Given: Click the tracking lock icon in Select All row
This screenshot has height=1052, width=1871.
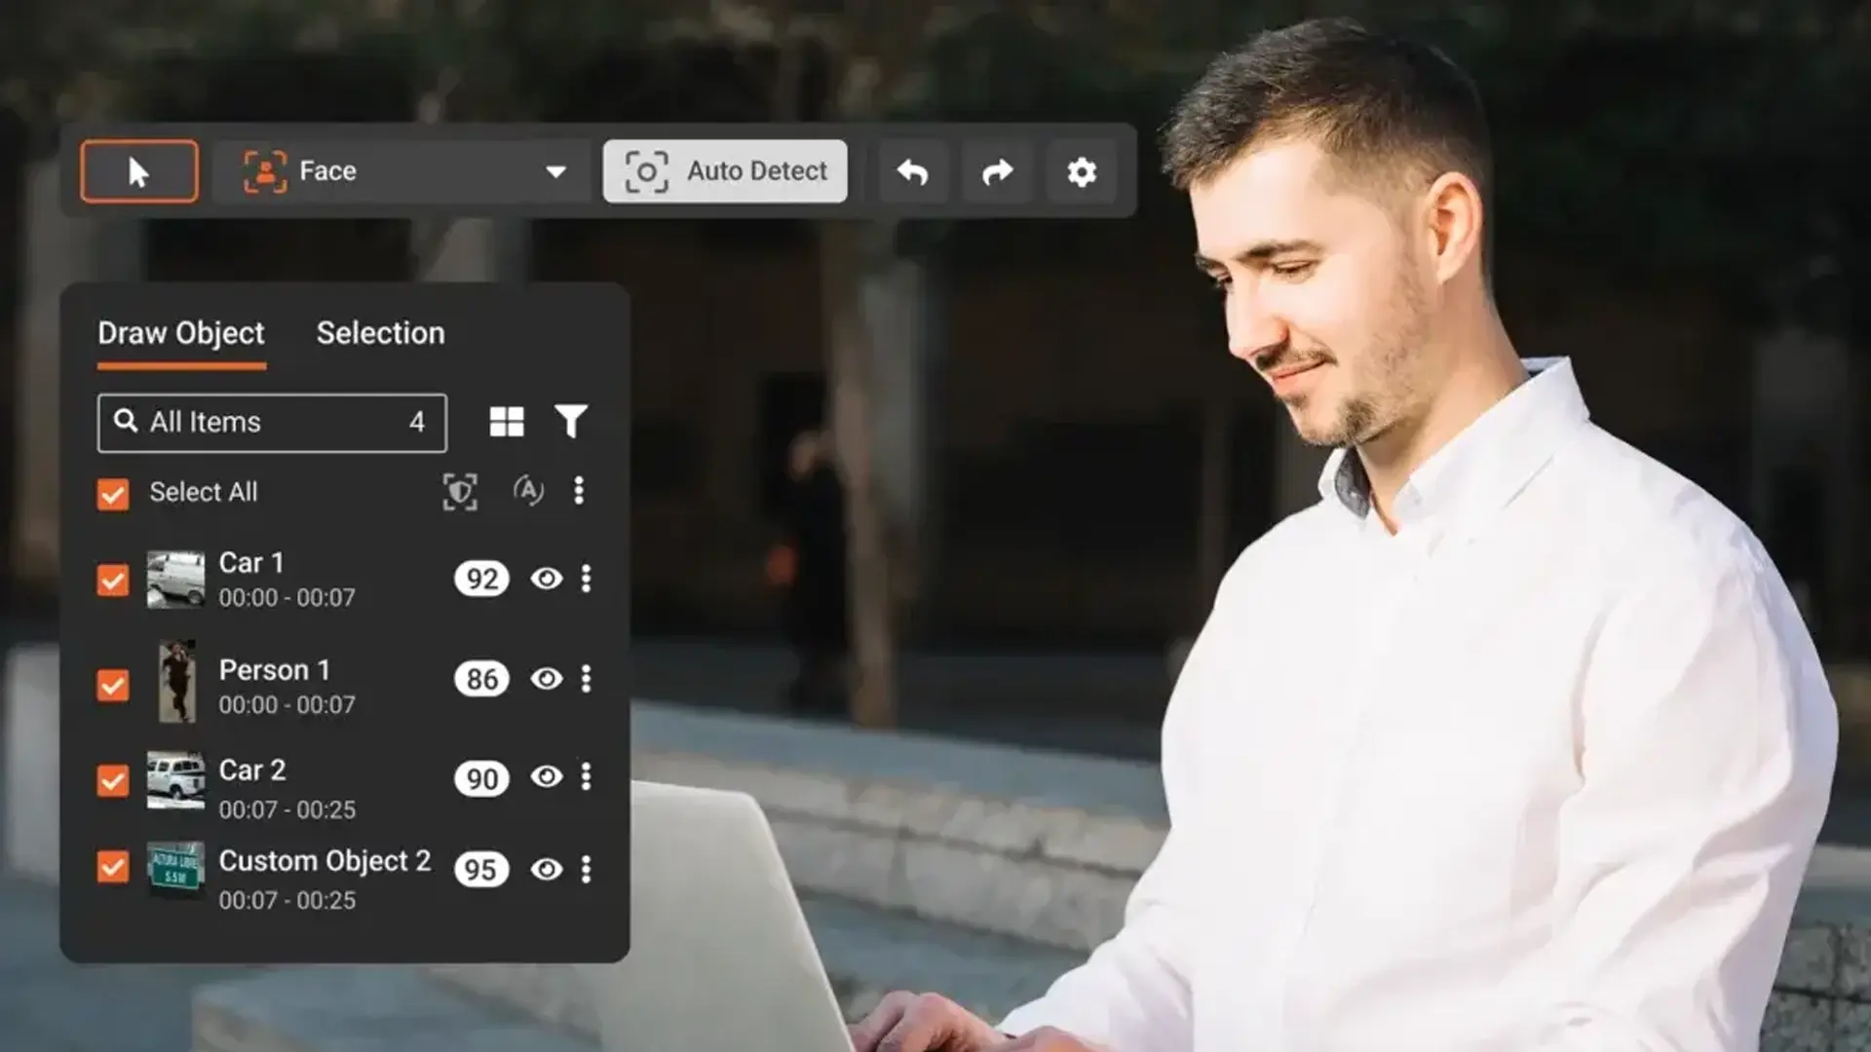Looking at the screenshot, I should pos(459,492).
#####
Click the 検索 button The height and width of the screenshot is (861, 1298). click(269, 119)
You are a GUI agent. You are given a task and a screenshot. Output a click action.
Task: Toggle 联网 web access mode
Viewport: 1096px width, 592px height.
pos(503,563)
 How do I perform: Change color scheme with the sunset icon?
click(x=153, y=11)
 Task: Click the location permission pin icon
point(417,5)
#####
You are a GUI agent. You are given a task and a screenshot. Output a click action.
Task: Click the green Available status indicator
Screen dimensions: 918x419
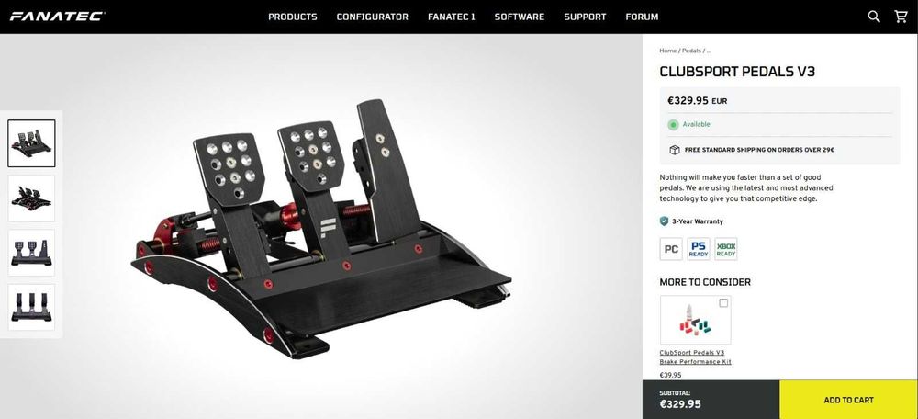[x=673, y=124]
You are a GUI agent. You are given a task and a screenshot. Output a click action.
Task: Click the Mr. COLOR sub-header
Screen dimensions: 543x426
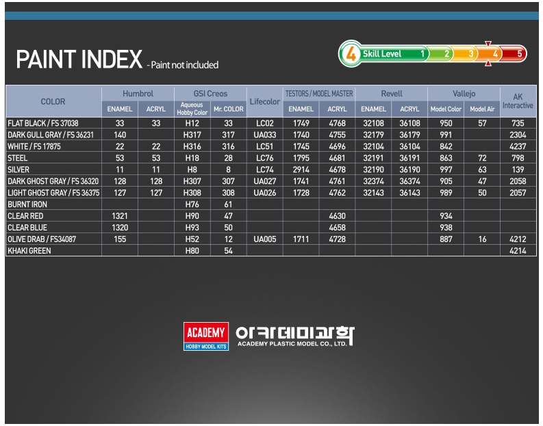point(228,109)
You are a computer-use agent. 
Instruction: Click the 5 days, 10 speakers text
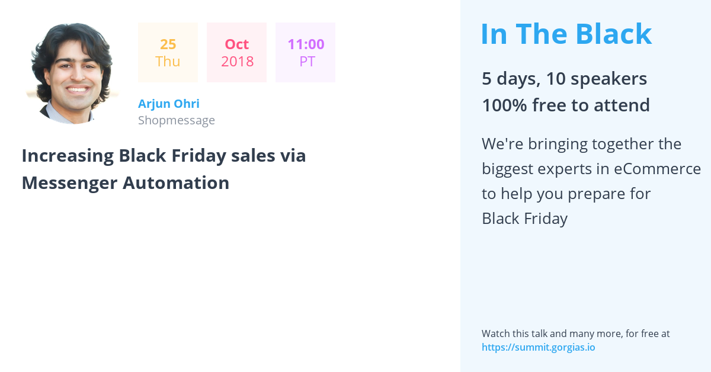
#####
What you are asked to do: Above are the records; copy exactly the lines from the one with "Screen dimensions: 918x419" through the one with "Instruction: Click the", including both, and nothing more. Leave out pictures.

Exercise answer:
Screen dimensions: 918x419
[x=673, y=124]
You are a GUI agent. You are given a task and a screenshot. Output a click action.
Task: Click the Mr. COLOR sub-header
Screen dimensions: 543x426
point(228,109)
You are a computer-use agent. 
Instruction: Click the 5 days, 10 speakers text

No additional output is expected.